3. System Integration: Integrate power, control, camera, and other systems into a complete rocket body.
4. Launch Testing: Verify the synergy of all systems through launch testing, achieving project objective closure.

Project Timeline¶

Part 1: Design and Material Preparation Phase (Weeks 1-2)¶

Required Personnel: Lin Zhiyang, Zhang Yingfa, Xiao Ziyang

• Hold project kickoff meeting, clarify member roles, collect key data such as engine parameters and camera dimensions, determine rocket body design specifications.
• Complete preliminary rocket body structure design, divide components including camera bay, engine bay, flight control bay, and fins, determine dimensions and connection methods.
• Use CAD software to complete rocket body 3D modeling, optimize model and check component compatibility, export 3D printing files and determine printing parameters.
• Start 3D printing equipment, test printing sample accuracy and strength, adjust parameters for batch printing, simultaneously purchase engine mounts, connecting wires, parachutes, and other accessories.
• Complete post-processing of printed components, verify procurement list and supplement missing accessories, establish material ledger, review issues and clarify subsequent assembly priorities.
• Write all programs required for the complete rocket system.

Part 2: Assembly and Functional Testing Phase (Weeks 3-4)¶

Required Personnel: Lin Zhiyang, Zhang Yingfa, Yue Yunlang, Xiao Ziyang

• Set up assembly workbench, install main rocket body framework, fix engine bay base, ensure stable and centered engine installation.
• Embed flight control module and connect control wires, signal wires; test circuit continuity and signal stability; install camera bay and fix camera, connect power supply lines and test camera startup function.
• Install and reinforce fins, check rocket body verticality, conduct first system power-on test, verify flight control, engine, and camera collaborative operation status.
• Conduct rocket body static strength testing, reinforce weak areas; optimize flight control program, adjust altitude control algorithm parameters.
• Conduct ground simulated flight testing, verify engine response speed and camera shooting trigger function, analyze test data and develop optimization solutions.
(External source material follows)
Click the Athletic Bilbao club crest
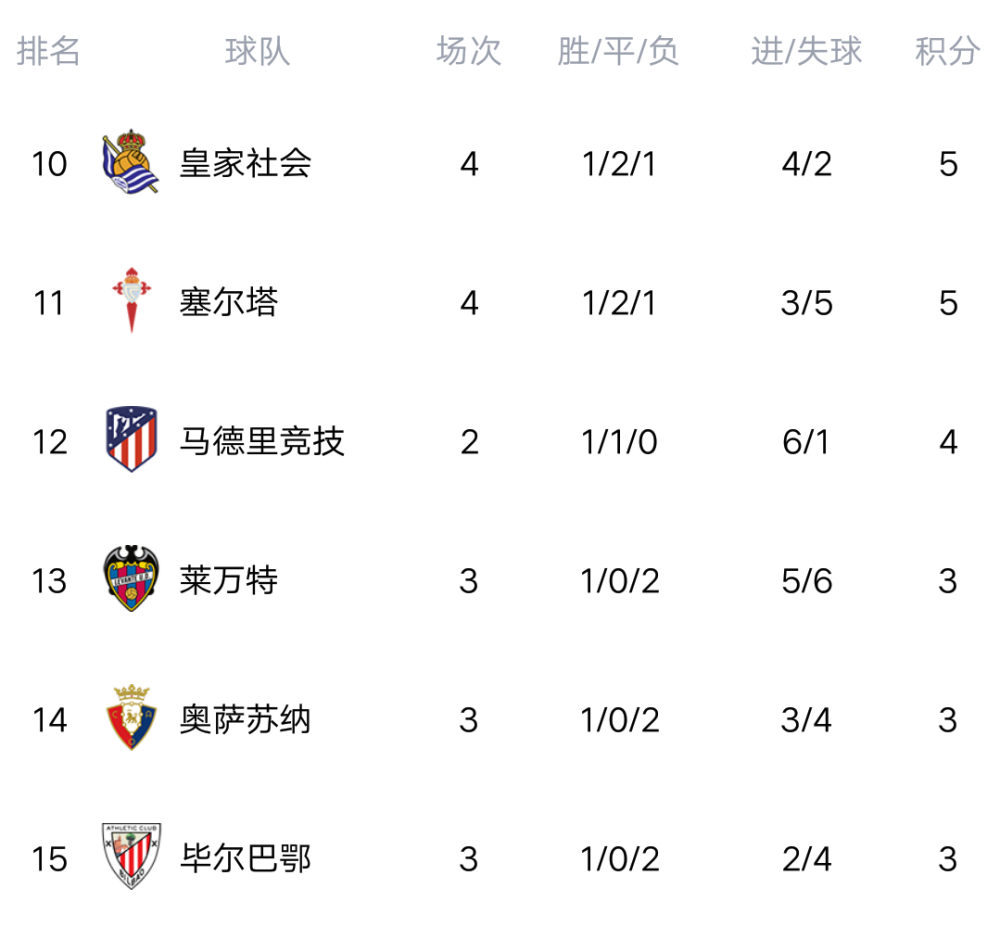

Part 3: System Integration and Launch Execution Phase (Weeks 5-7)¶

Required Personnel: All five members

• Design parachute bay structure, install release mechanism and test its function, integrate parachute bay into rocket body, conduct second system integration test.
• Conduct outdoor small-scale recovery testing, observe parachute deployment and rocket body integrity, adjust mechanism sensitivity, compile test report confirming core systems meet standards.
• Survey launch site, determine launch point, observation points, and safety zones, develop launch procedure plan and emergency measures, prepare launch equipment.
• Conduct full-system rehearsal at the site, simulate pre-launch inspection procedures, review equipment wear conditions, hold pre-launch mobilization meeting to clarify responsibilities.
• Conduct final comprehensive inspection and debugging of rocket body, report launch information and coordinate security, transport equipment to site and complete final calibration before launch.
• Conduct formal launch according to plan, monitor flight and shooting status in real-time, recover rocket body and camera and export images, hold summary meeting to organize achievement materials.

Expected Outcomes¶

1. Physical Outcome: 1 set of controllable small rocket capable of stable operation (including power, flight control, camera, and recovery systems).
2. Imaging Outcome: 1 set of campus panoramic photos/videos captured from 100-200 meters altitude.
3. Technical Outcome: Technical documents including design drawings, program code, and test reports generated during project implementation, providing reference for subsequent projects.
4. Team Outcome: Formation of a team prototype with interdisciplinary innovation capabilities, providing practical basis for gaining official school recognition as a specialized team.